#### Exercise materials:
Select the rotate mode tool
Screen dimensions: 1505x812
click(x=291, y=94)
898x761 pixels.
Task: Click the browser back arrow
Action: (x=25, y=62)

#### Work order:
Restate the data above in full, keeping every word as it is.

#### Task response:
Select the rotate mode tool
Screen dimensions: 1505x812
click(x=291, y=94)
898x761 pixels.
Task: Click the browser back arrow
Action: (x=25, y=62)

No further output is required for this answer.